90 ± 33.00 μmol/L) and the mean serum creatinine in the control group was higher (117.14 ± 44.55 μmol/L), but these differences were not significant (P = 0.69) (Table 3). At the 3-year follow-up, the eGFR was 56.13 ± 12.51 mL/min in the treatment group and 59.39 ± 11.58 mL/min
in the control group (P = 0.40) (Table 3). The rate of change of eGFR was 0.67 ± 2.23 mL/min per year in the treatment group and −0.69 ± 2.15 mL/min per year in the control group (P = 0.068). At baseline and throughout the follow-up, the mean blood pressure was less than 130/80 mmHg in both groups. At the 1-year follow-up, the systolic pressure was 114.79 ± 11.14 mmHg in the treatment group and 116.00 ± 12.74 mmHg in the control group (P = 0.11 and P = 0.02, selleck chemicals llc compared with baseline levels) (Table 3). These changes in blood pressure were comparable. The mean diastolic pressure of each group remained unchanged during the study period. At the 3-year follow-up, the blood pressure was 126.25 ± 8.50/76.67 ± 5.77 mmHg in the treatment group and 127.50 ± 17.08/78.75 ± 6.29 mmHg in the control group (P = 0.90
and P = 0.67, compared with baseline levels) (Table 3). At the 1-year follow-up, the mean plasma cholesterol was 4.12 ± 1.28 mmol/L in the treatment group and 5.03 ± 1.01 mmol/L in the control group (P = 0.02) (Table 3). At the 3-year follow-up, the plasma cholesterol had declined in both groups (3.90 ± 0.65 mmol/L and 4.75 ± 1.18 mmol/L, respectively) and was comparable to the baseline levels (P = 0.07 and P = 0.67, respectively) (Table 3). Adverse selleck kinase inhibitor events are listed in Table 4. There were no significant differences
in the baseline levels of AST and ALT with the levels at the 3-year follow-up, indicating they did not have evident liver toxicity. In the treatment group, the ECGs of two patients indicated prolonged QT interval. None of the patients in either group had significant changes in serum potassium. In general, probucol and valsartan were well tolerated. To the best of our knowledge, the present multi-centre study is the first clinical trial to assess the effect of an anti-oxidant Resveratrol in combination with an ARB on the progression of IgA nephropathy. Our results showed probucol plus valsartan led to a more rapid decrease of 24-h urinary protein excretion than valsartan alone.
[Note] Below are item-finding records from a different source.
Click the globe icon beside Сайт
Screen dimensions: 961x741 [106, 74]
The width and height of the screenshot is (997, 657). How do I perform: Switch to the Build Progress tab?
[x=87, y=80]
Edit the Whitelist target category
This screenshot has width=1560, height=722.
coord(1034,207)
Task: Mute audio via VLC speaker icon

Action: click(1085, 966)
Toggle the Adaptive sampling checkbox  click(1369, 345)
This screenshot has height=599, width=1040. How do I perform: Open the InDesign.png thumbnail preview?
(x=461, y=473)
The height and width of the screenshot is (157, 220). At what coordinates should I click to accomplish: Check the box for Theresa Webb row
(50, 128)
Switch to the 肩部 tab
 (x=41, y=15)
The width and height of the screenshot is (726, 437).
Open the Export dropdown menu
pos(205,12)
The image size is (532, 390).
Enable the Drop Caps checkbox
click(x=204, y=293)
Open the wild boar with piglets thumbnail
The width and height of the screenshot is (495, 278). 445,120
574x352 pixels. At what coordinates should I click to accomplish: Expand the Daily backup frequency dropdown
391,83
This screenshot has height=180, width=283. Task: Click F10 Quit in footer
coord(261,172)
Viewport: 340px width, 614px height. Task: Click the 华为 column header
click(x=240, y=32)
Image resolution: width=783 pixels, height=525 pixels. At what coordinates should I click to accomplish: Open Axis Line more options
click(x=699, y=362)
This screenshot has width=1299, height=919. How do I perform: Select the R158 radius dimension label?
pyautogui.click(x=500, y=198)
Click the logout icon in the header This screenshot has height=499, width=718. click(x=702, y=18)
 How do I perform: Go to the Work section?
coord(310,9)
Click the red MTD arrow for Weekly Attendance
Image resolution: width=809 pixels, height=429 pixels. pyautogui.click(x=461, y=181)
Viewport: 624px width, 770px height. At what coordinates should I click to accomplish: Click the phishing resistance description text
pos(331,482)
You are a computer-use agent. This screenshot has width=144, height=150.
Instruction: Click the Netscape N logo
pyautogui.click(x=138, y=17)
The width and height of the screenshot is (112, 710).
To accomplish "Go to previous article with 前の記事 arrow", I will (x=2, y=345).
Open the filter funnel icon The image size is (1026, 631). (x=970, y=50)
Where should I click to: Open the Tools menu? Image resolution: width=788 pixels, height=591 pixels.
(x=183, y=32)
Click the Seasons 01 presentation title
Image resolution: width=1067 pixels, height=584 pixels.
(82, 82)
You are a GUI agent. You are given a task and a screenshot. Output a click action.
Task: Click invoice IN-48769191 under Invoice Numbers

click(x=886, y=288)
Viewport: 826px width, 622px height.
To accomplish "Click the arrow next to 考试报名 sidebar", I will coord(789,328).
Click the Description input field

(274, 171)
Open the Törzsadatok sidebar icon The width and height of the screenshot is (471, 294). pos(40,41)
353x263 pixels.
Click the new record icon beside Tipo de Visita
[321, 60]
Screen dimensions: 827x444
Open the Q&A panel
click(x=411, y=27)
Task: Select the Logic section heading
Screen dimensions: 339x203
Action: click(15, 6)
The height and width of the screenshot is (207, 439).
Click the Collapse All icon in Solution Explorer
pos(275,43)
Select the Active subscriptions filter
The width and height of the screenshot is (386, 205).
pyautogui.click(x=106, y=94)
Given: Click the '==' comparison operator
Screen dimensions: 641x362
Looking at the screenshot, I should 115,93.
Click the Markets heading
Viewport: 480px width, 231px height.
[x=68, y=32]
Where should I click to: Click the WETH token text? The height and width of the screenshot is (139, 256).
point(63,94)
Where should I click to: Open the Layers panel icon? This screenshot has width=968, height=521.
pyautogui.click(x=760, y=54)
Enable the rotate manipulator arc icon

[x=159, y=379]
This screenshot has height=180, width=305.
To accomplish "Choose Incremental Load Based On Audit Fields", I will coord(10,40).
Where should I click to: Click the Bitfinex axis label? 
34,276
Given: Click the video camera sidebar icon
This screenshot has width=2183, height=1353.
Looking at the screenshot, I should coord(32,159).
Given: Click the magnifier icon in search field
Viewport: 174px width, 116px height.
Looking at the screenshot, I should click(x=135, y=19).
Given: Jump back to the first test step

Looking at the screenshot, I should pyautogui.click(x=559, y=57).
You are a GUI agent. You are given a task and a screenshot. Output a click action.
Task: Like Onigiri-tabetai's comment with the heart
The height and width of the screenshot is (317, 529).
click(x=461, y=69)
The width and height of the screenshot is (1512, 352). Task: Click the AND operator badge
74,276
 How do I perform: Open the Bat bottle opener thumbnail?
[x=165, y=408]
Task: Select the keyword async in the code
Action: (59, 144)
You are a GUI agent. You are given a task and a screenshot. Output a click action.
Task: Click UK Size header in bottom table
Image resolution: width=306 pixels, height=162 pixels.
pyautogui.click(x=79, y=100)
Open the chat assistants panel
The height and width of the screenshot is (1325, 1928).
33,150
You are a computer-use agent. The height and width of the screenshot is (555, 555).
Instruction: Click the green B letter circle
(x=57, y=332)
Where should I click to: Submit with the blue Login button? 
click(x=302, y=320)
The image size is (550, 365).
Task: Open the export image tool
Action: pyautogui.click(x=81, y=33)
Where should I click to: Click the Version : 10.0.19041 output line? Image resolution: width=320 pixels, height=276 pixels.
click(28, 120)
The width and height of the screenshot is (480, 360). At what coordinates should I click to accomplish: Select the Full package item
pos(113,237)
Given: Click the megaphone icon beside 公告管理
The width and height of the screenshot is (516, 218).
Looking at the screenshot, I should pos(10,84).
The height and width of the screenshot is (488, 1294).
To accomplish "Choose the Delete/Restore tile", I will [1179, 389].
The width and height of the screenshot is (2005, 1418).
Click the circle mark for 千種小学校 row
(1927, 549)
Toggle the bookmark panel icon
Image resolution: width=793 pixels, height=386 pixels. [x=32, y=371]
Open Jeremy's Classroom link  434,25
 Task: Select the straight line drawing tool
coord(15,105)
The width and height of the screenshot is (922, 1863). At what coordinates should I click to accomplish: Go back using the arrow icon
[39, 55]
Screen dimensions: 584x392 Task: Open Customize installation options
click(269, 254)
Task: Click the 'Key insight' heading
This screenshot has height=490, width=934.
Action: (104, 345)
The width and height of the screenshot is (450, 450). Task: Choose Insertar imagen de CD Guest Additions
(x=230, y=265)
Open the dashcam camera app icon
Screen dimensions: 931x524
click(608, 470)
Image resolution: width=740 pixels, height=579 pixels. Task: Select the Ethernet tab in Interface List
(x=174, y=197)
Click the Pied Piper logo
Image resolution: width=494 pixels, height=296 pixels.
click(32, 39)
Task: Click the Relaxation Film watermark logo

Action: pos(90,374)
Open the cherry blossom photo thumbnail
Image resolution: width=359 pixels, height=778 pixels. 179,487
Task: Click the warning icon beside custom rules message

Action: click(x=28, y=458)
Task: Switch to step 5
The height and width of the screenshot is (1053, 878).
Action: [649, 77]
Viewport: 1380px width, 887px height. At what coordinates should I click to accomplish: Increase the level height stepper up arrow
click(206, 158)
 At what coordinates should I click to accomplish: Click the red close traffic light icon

In addition, at the 1- and 2-year follow-up, patients given probucol combined with valsartan had significantly reduced 24-h urinary protein relative to baseline levels, but this reduction was not sustained at the 3-year follow-up. Although kidney function remained stable for 3 years in all of our high risk IgA nephropathy patients. All patients in our study were diagnosed with IgA nephropathy and had increased risk for rapid progression, so they can be regarded as a population with high risk for ESRD.